第15話 協力者 雅尾さくらこ


数日たったある土曜日。
隆乃介と希美子は、マンションの駐車場にいた。

「車で行くんですか?」
「うん、さくらこの家はここから若干遠いからね。」


さ、さくらこぉ?
なんで呼び捨てなの?
隆乃介さんは誰でも下の名前で呼ぶのかしら…。


ちょっと嫉妬する希美子。
でも目的はどうあれ、二人きりで出かける、初めてのドライブだ。
そんなちっぽけな嫉妬心より、嬉しい気持ちのほうが勝ってしまっていた。


雅尾さくらこ。
隆乃介の大学時代の友人であり、今回の夢でのリンクの件、ペンダントの謎を解明するための協力者だ。
隆乃介の話によれば大変ルーズな性格でスイッチが入らない限り、全く動かない「ダメ女」とのことで…。

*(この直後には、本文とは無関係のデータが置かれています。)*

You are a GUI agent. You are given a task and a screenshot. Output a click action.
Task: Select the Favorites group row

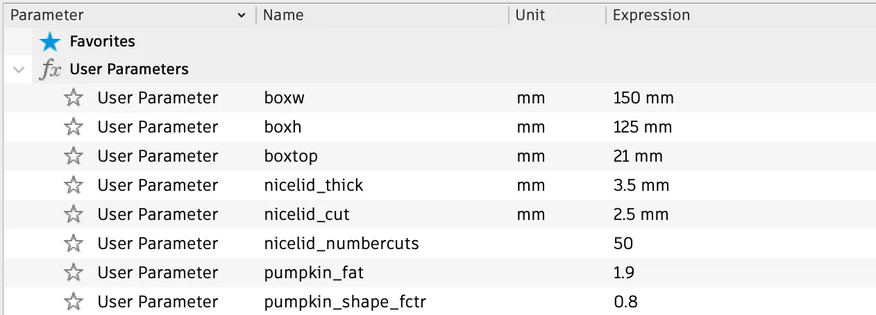coord(103,42)
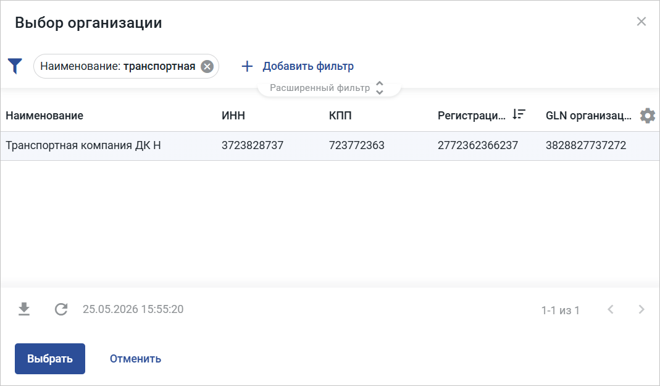
Task: Sort by the Наименование column header
Action: point(44,116)
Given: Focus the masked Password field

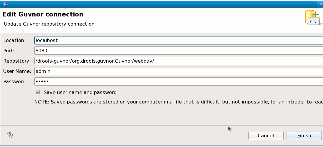Looking at the screenshot, I should (179, 81).
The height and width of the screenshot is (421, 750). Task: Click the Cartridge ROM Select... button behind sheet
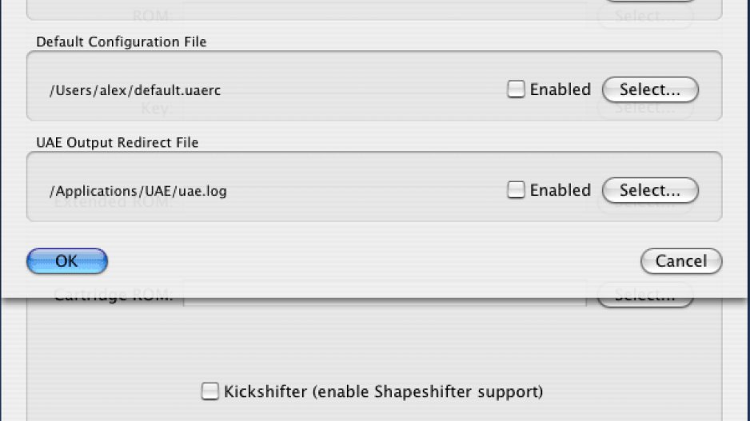(x=645, y=296)
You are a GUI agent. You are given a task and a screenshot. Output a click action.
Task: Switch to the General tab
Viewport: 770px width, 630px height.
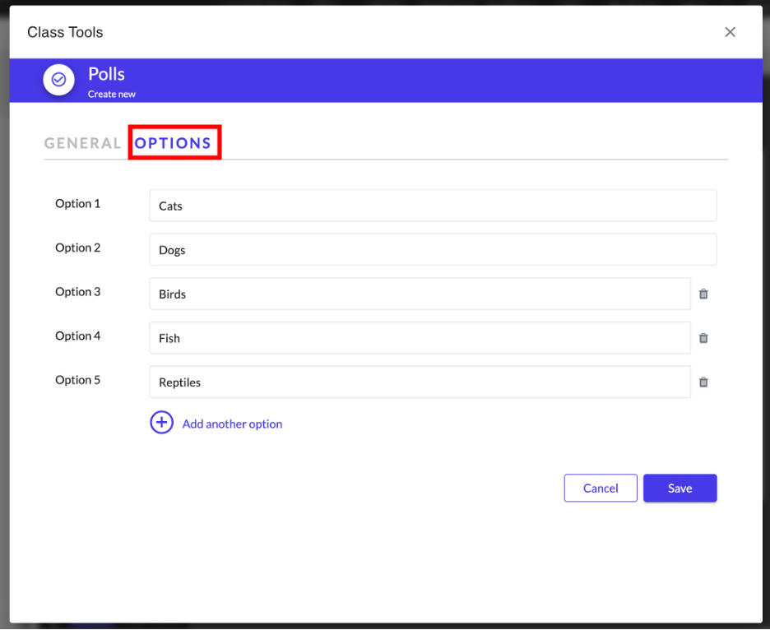(x=82, y=143)
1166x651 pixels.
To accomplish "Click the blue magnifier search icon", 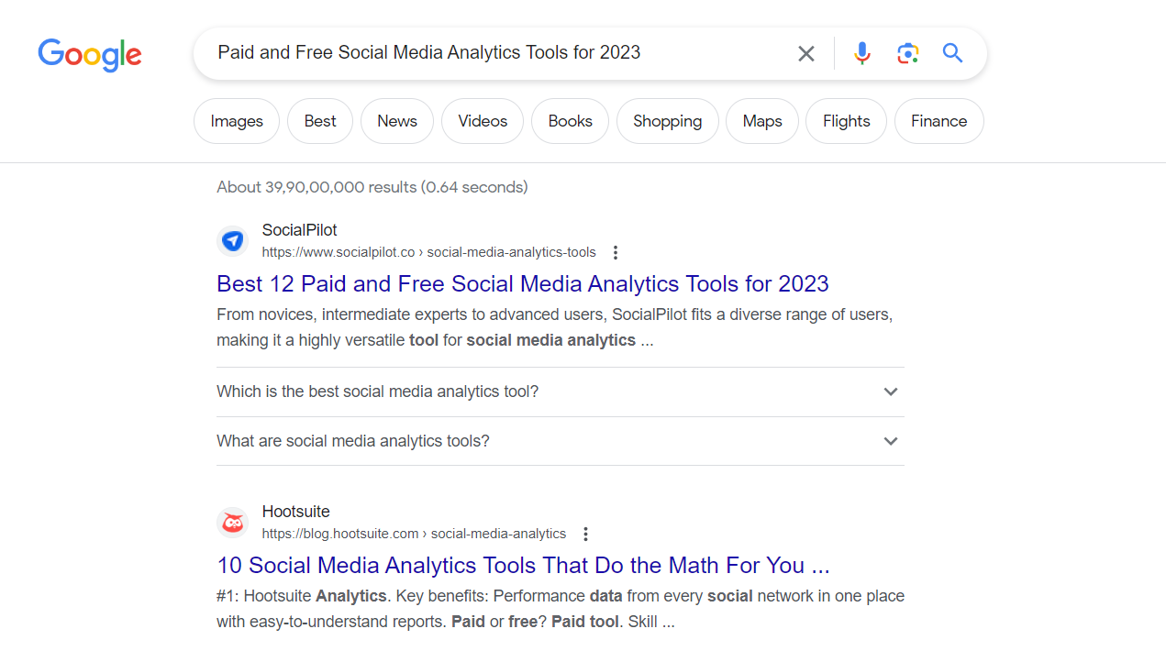I will click(953, 53).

正直、希美子には隆乃介との関係性が「友人」止まりなのかが気になってしょうがないが、その思いは一生懸命とどめていた。


希美子と隆乃介が住んでるのは神奈川県。
雅尾さくらこが住んでいるのは東京の一等地である。

確かに距離があるため、隆乃介が車を出すことになったのだ。



車で移動すること1時間、ようやくさくらこの家に到着した。


戸惑いすらなく、ずんずん家の門をくぐり呼び鈴を鳴らす隆乃介。


ピンポーン。ピンポーン。ピンポーン。


「りゅ、隆乃介さん……そんなに鳴らさなくても……。」
「さくらこは三回くらい鳴らさないと出てこないんだ。大学時代からそうだったし…というか、一回や二回じゃ気付かないから…。」


どんだけルーズ…と希美子は思ってしまった…よほどの、いわゆるガリ勉タイプの人が出てくるのかと思った。



「はぃはぃはーい。おぉ、隆乃介ー、おっひさー。」


左手を挙げて隆乃介にあいさつする、さくらこが登場した。
ロングヘアにパーマをかけ、メイクもばっちりないわゆる「インテリ美人」と言われる印象に、希美子は驚いた。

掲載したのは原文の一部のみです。